Our data indicate that Rbpj-mediated canonical Notch signaling inhibits DRG neuronal differentiation, possibly by regulating NeuroD1 expression, and is required for DRG gliogenesis in vivo.

Background

The nervous system is made up of a wide variety of neuronal and glial cell types. How these different cell types are generated from multipotent progenitors during development is a fundamental and largely unanswered question in neuroscience. The dorsal root ganglion (DRG), which consists of several well-characterized types of sensory neurons and glial cells, is an attractive model system to investigate the molecular processes underlying cellular differentiation in the nervous system [1]. Sensory neurons and glial cells in the DRG derive from the neural crest, a tissue that exists transiently during mammalian embryogenesis at the border between the ectoderm and the neural plate [2]. Between embryonic day (E)8.5 and E10.0 in the mouse, neural crest stem cells (NCCs) begin to exit the neural tube, and those that migrate along the ventral pathway between the neural tube and the dermamyotome form the DRG [3]. Between E9.25 and E13.5 in the mouse, NCCs first give rise to large neurons that express neurotrophic tyrosine receptor kinase (Trk)C, and then to medium-sized TrkB+ and small-sized TrkA+ sensory neurons [4, 5]. NCC-derived glial cells are also generated during this period, including satellite cells and Schwann cells, although these begin to differentiate about 1.5 days after sensory neurons [4, 6].

Many genes are involved in the generation of sensory neurons and glia from multipotent NCCs.
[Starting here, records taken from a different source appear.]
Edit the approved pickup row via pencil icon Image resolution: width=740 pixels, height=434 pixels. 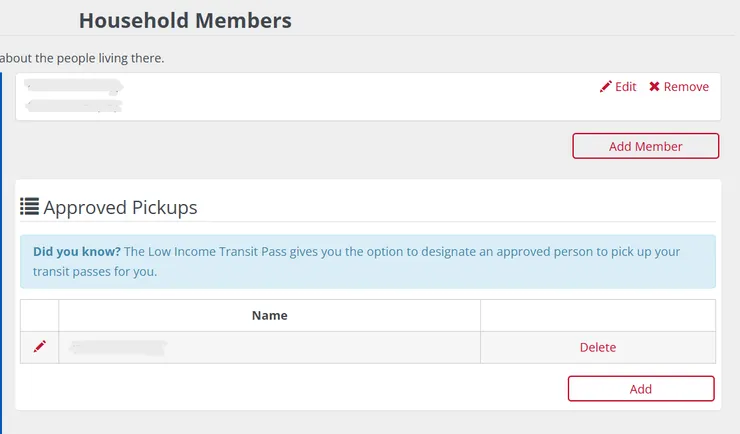pyautogui.click(x=40, y=347)
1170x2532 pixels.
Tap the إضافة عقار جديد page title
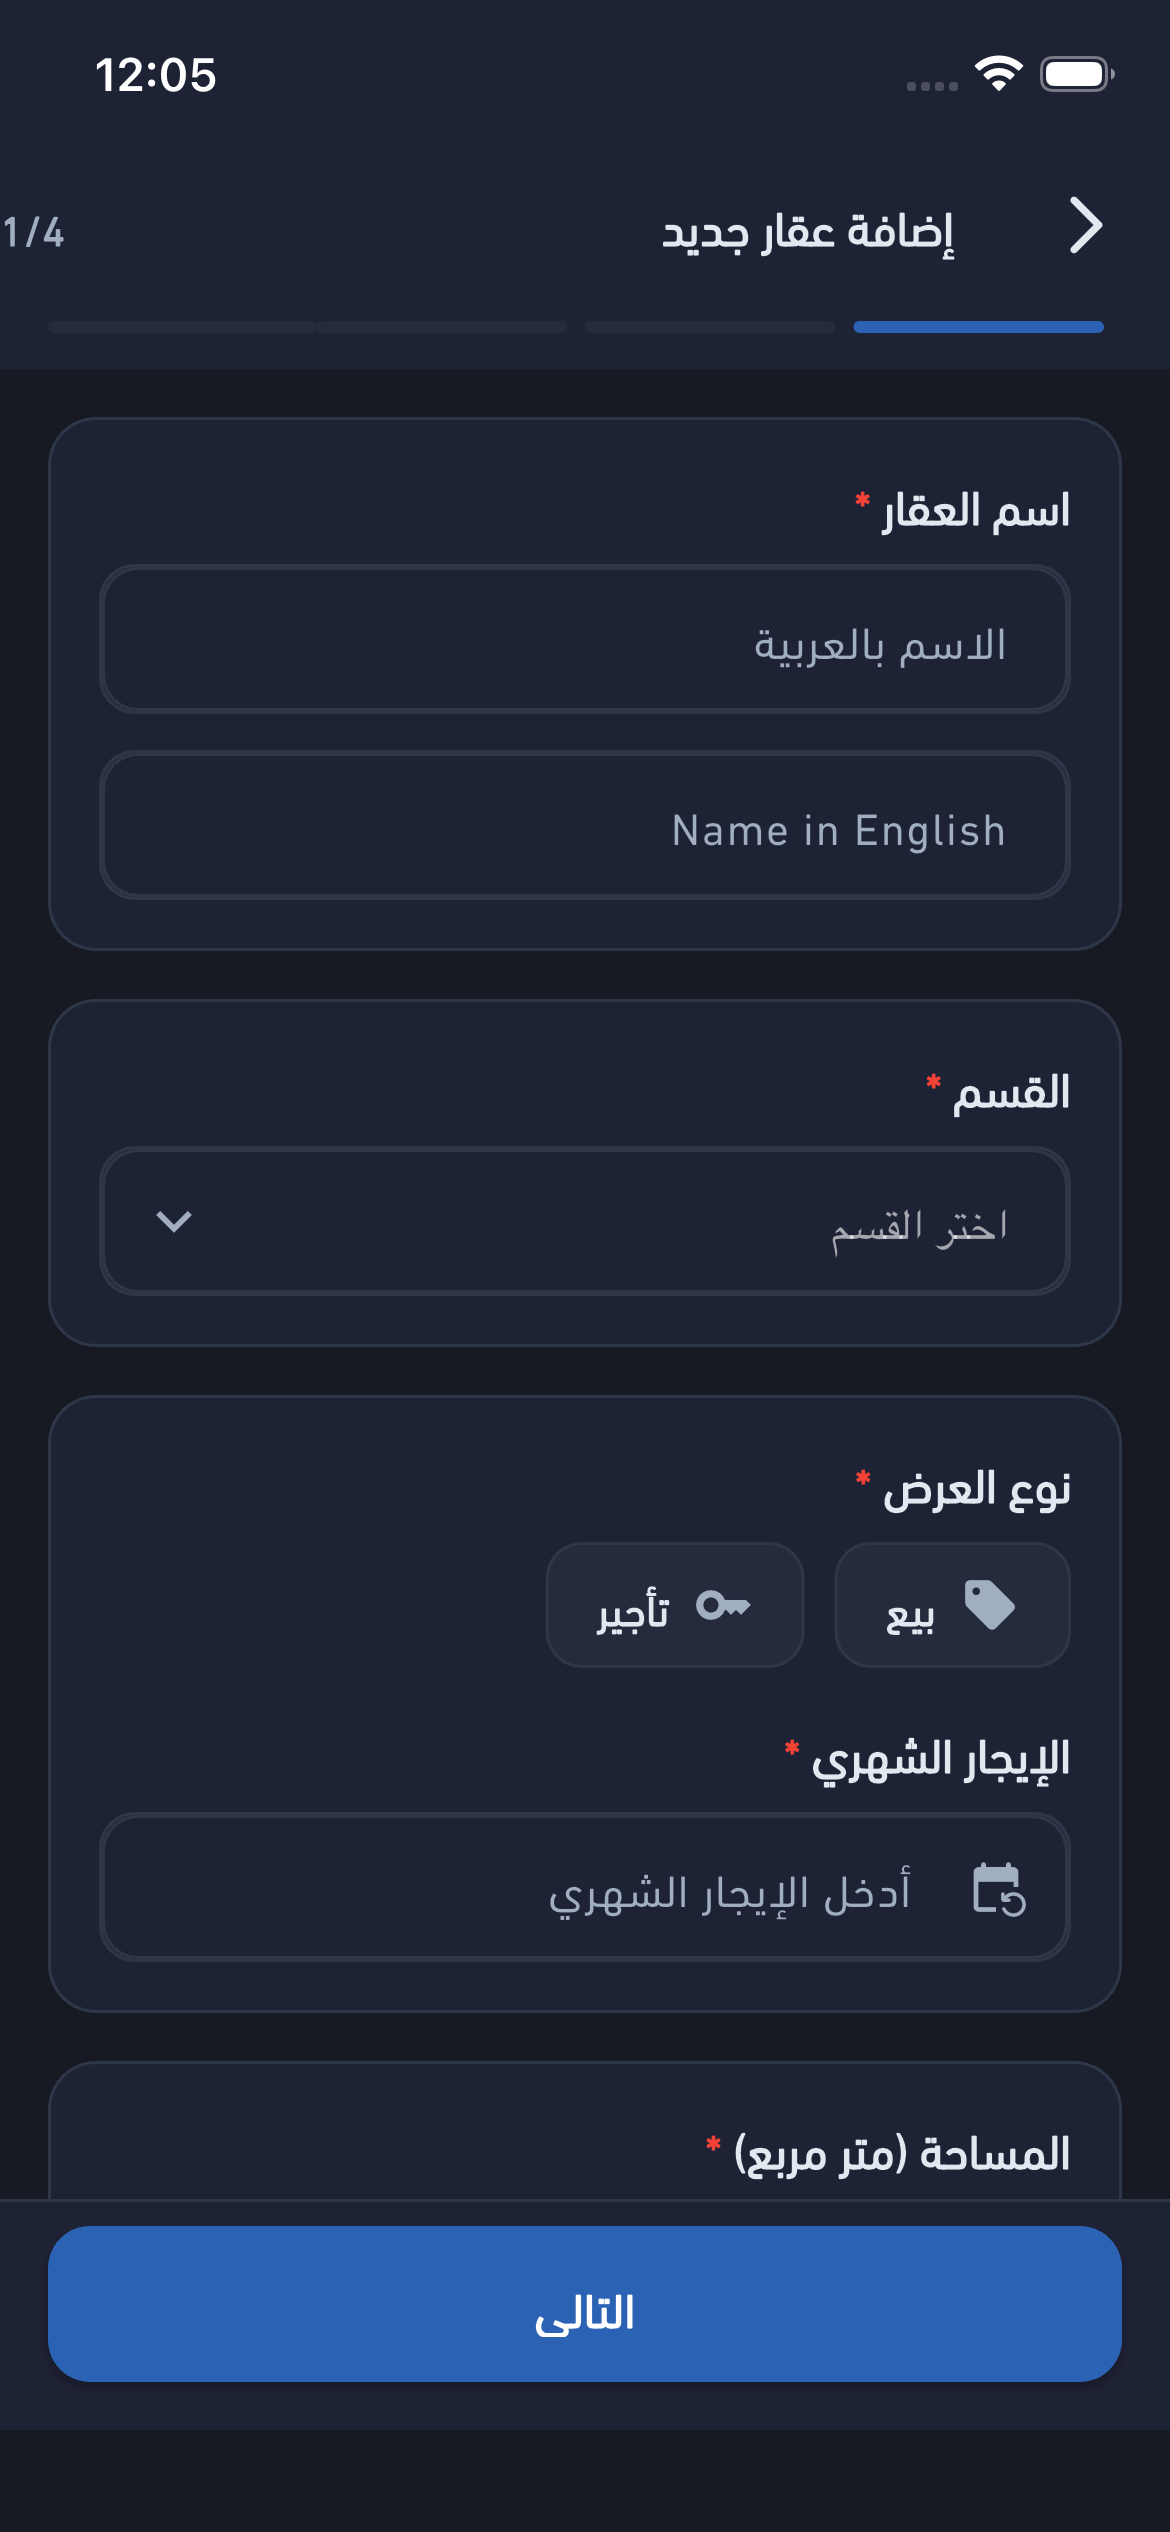pos(808,232)
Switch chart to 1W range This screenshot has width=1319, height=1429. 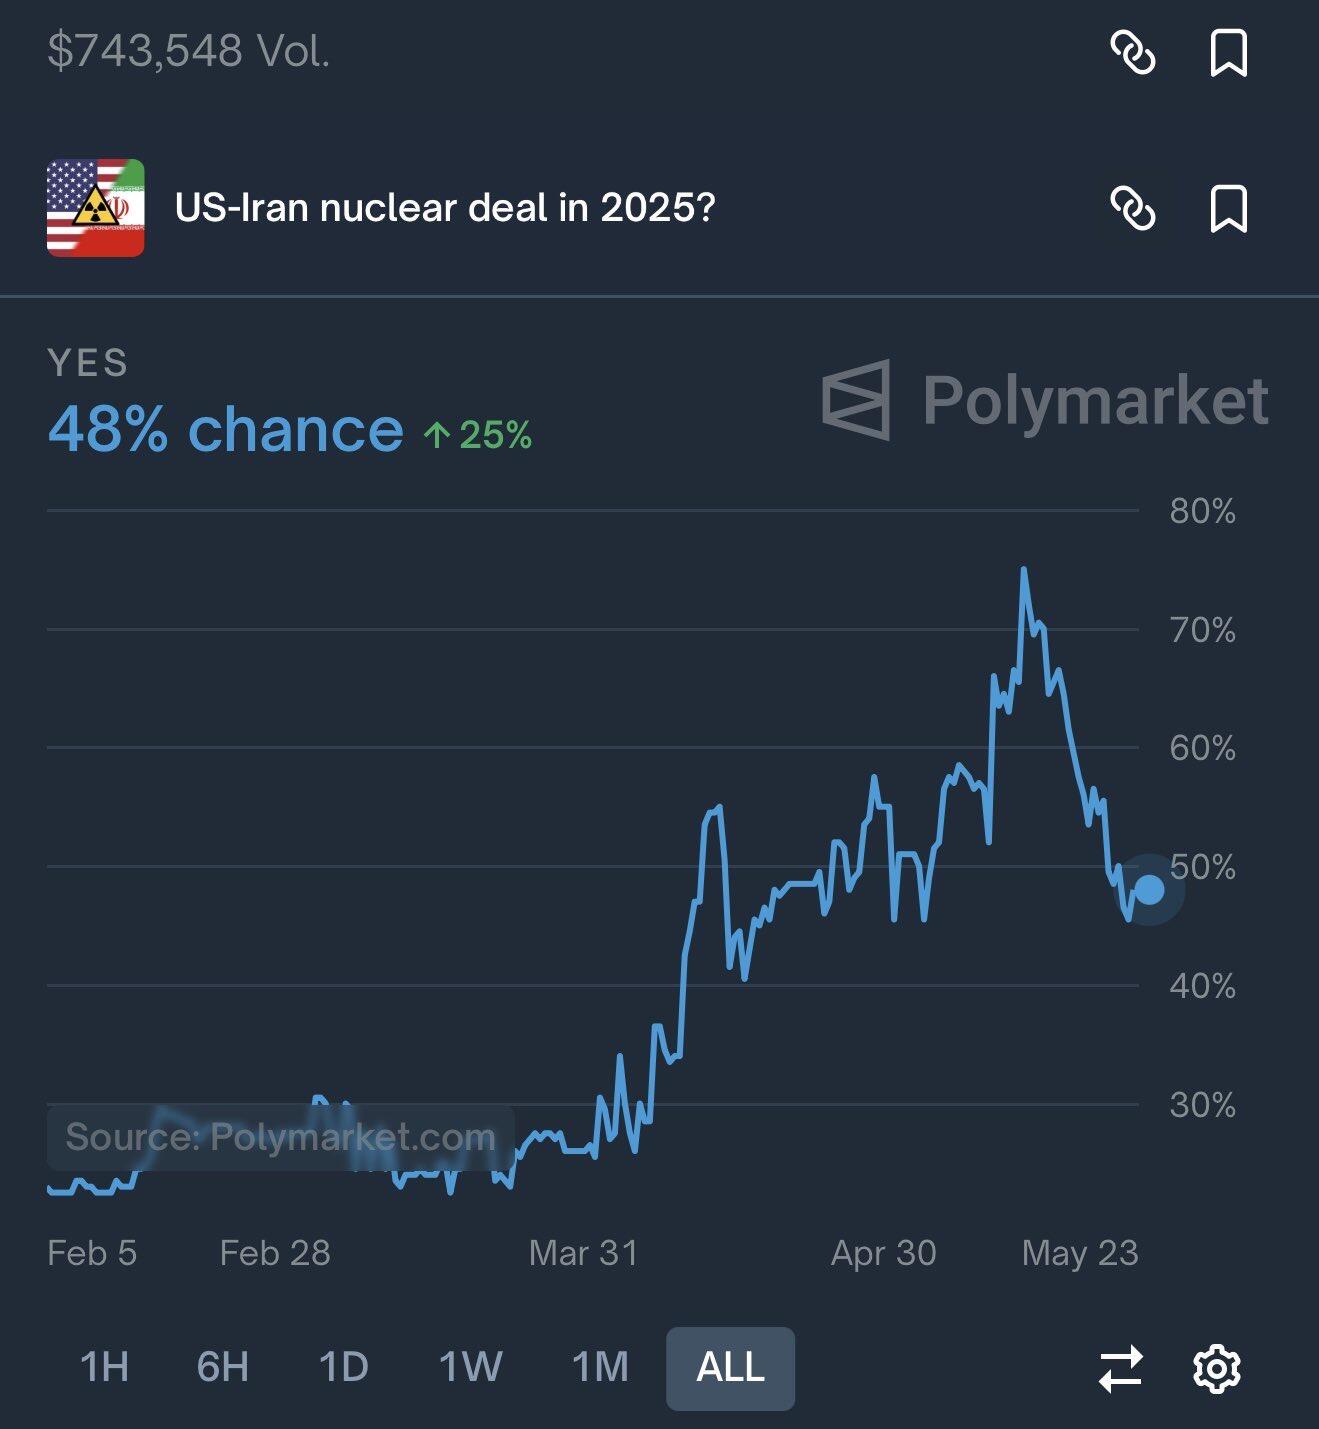470,1367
Among the various cell-surface proteins known to be expressed by NCCs, the low affinity neurotrophin receptor P75 has been widely used to identify and isolate NCCs [7]. In addition, P75 interacts with TrkC, the high-affinity receptor for Neurotrophin-3, to promote neuronal differentiation of NCCs in vitro[8]. The high-mobility group transcription factor SRY (sex determining region Y) box 10 (Sox10) is expressed in pre-migratory and migratory NCCs and plays a role in maintaining the multipotency of NCCs [9]. Expression of Sox10 turns off in daughter cells committed to neuronal fates, but persists in glia-restricted progenitors and differentiated glia [9, 10]. The specification of DRG sensory neuron lineages is also controlled by several transcription factors. For example, the basic helix-loop-helix (bHLH) transcription factors Neurogenin-1 (Ngn1) and Neurogenin-2 (Ngn2) promote sensory fates, as opposed to autonomic ones [1, 5, 11, 12], and are required for the initiation of neurogenesis [5]. Neurogenic differentiation 1 (NeuroD1) is thought to act downstream of the neurogenins in the regulation of neuronal differentiation [13, 14]. As terminal differentiation progresses, sensory neuron subtypes with distinct modalities acquire specific patterns of Trk expression, uniquely expressing either TrkA, TrkB, or TrkC [1, 15].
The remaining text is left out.